Which lines below contain the word "agent"? Copy each one.
═════ Materials provided ═════
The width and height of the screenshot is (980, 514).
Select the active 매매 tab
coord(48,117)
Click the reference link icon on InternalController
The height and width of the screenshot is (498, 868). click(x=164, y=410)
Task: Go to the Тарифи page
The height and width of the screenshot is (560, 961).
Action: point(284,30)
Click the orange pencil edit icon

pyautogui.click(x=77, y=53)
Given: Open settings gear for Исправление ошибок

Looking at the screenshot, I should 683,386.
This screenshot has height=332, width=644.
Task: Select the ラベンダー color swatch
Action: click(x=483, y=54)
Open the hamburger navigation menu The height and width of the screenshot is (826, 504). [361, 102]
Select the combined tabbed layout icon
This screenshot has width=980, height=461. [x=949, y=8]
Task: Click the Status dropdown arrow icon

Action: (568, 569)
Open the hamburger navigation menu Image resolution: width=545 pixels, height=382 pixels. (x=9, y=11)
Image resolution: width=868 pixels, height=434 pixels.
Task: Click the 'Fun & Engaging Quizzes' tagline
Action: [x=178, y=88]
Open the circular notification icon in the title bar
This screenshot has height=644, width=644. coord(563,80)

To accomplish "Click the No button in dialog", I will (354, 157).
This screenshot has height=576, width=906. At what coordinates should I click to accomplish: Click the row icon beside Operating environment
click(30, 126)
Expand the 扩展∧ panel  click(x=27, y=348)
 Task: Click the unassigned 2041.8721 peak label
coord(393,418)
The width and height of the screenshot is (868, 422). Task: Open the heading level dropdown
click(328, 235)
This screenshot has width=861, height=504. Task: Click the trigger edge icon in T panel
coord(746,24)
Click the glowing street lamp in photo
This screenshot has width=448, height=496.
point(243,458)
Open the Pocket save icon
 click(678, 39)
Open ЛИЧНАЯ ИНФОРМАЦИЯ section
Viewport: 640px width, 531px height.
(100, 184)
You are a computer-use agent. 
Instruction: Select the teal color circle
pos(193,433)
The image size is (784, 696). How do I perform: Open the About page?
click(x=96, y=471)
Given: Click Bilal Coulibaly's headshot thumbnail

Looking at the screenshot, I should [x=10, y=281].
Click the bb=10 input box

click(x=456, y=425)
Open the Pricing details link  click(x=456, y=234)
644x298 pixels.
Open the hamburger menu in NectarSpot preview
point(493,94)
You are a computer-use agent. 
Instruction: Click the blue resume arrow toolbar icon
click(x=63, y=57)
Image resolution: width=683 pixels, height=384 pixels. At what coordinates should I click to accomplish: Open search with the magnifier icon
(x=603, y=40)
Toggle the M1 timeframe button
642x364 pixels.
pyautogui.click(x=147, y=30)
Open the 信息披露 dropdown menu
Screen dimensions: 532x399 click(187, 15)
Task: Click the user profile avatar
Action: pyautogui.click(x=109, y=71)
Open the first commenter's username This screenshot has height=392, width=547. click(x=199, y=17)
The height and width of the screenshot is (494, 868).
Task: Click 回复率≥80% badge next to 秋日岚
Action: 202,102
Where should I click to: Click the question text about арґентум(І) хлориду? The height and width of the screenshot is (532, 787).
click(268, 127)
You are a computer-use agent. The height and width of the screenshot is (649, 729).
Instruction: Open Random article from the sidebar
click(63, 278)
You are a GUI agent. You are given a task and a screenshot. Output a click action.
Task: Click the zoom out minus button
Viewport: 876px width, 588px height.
═════
Task response:
You are a computer-use agent. 
You are a computer-use agent. 
You are a computer-use agent. The height and width of the screenshot is (649, 729).
You are a GUI agent. You are given a task and a screenshot. Output a click action.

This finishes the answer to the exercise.